● WHAT IS NEEDED: Everything in the records below should be set down again, word for word.

**********

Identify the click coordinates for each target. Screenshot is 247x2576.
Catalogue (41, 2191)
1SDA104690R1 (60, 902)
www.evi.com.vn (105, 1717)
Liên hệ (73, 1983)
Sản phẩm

**********

● OUTPUT OF THE TASK:
Identify the click coordinates for each target. Screenshot is 247x2576.
Catalogue (41, 2191)
1SDA104690R1 (60, 902)
www.evi.com.vn (105, 1717)
Liên hệ (73, 1983)
Sản phẩm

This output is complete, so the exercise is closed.